● Problem to work on
Retype each line of text in the items below without changing a character, and leave the pictures out of your answer.

● Supplied entries
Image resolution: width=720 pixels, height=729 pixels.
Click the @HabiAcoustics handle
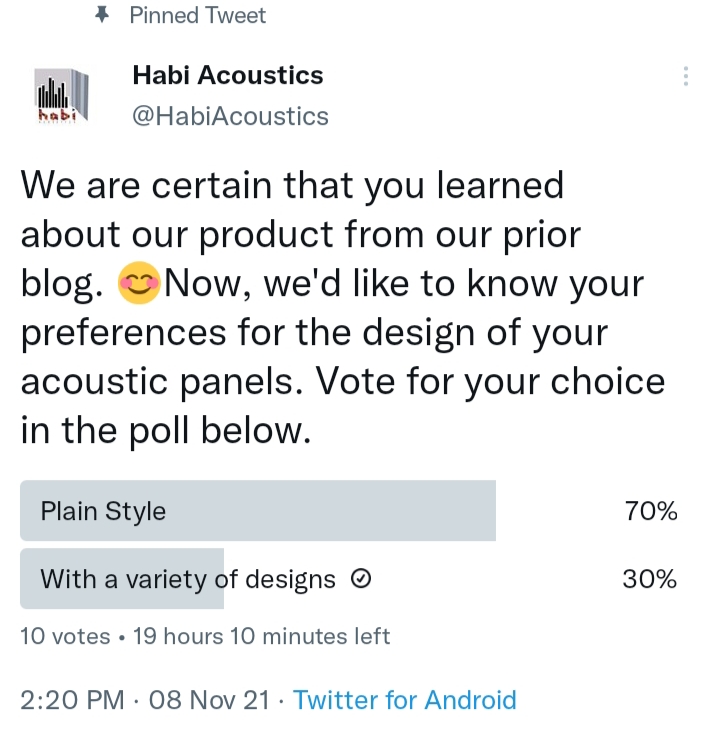[x=230, y=116]
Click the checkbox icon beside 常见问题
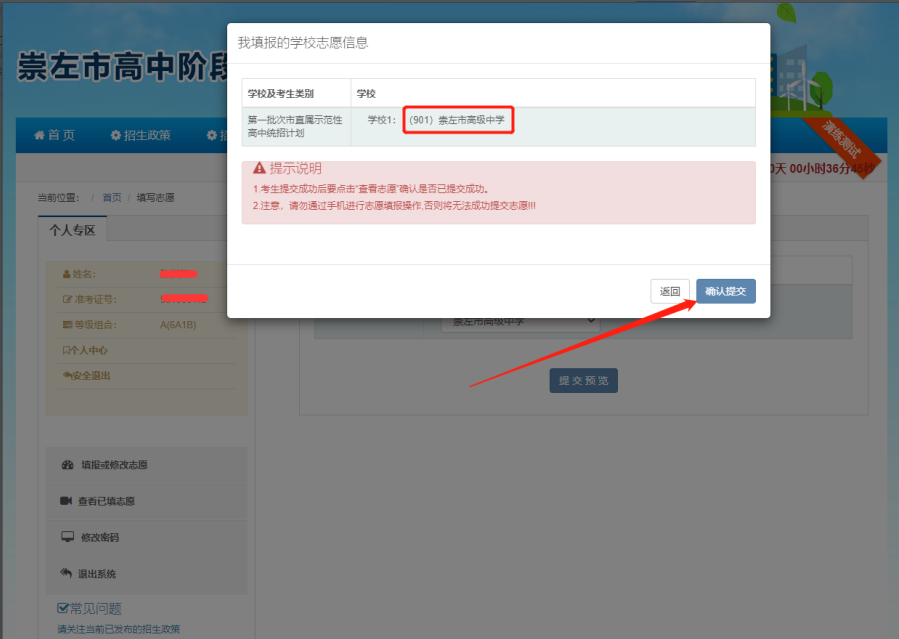899x639 pixels. coord(63,608)
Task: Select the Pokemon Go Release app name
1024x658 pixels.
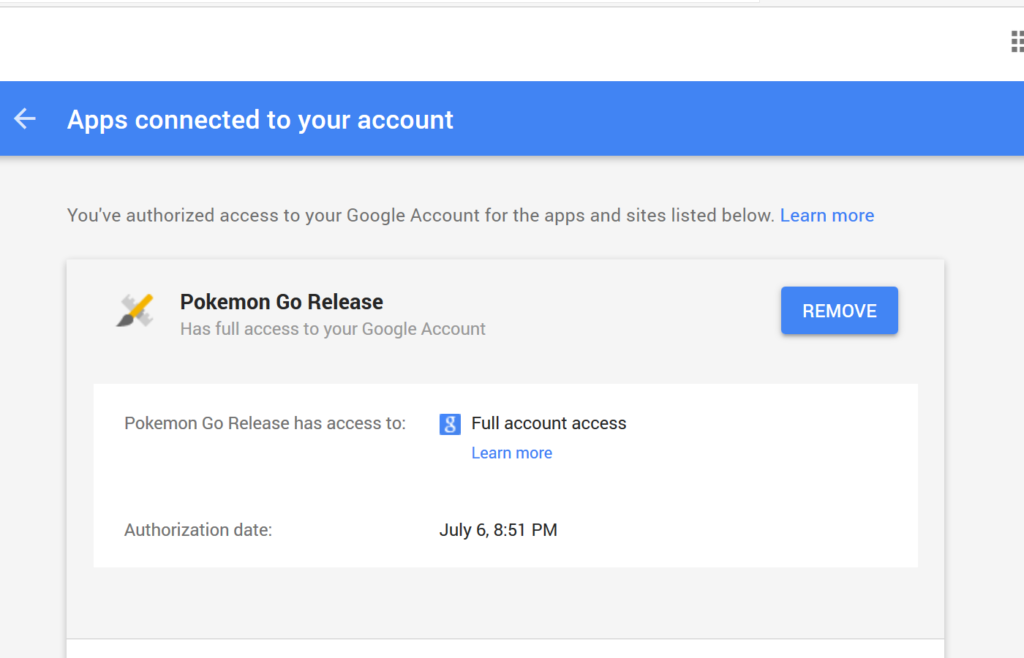Action: pos(282,301)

● Task solution
Image resolution: width=720 pixels, height=729 pixels.
Click the @HabiAcoustics handle
[x=230, y=116]
Click the checkbox icon beside 常见问题
899x639 pixels. coord(63,608)
Task: Select the Pokemon Go Release app name
1024x658 pixels.
Action: pos(282,301)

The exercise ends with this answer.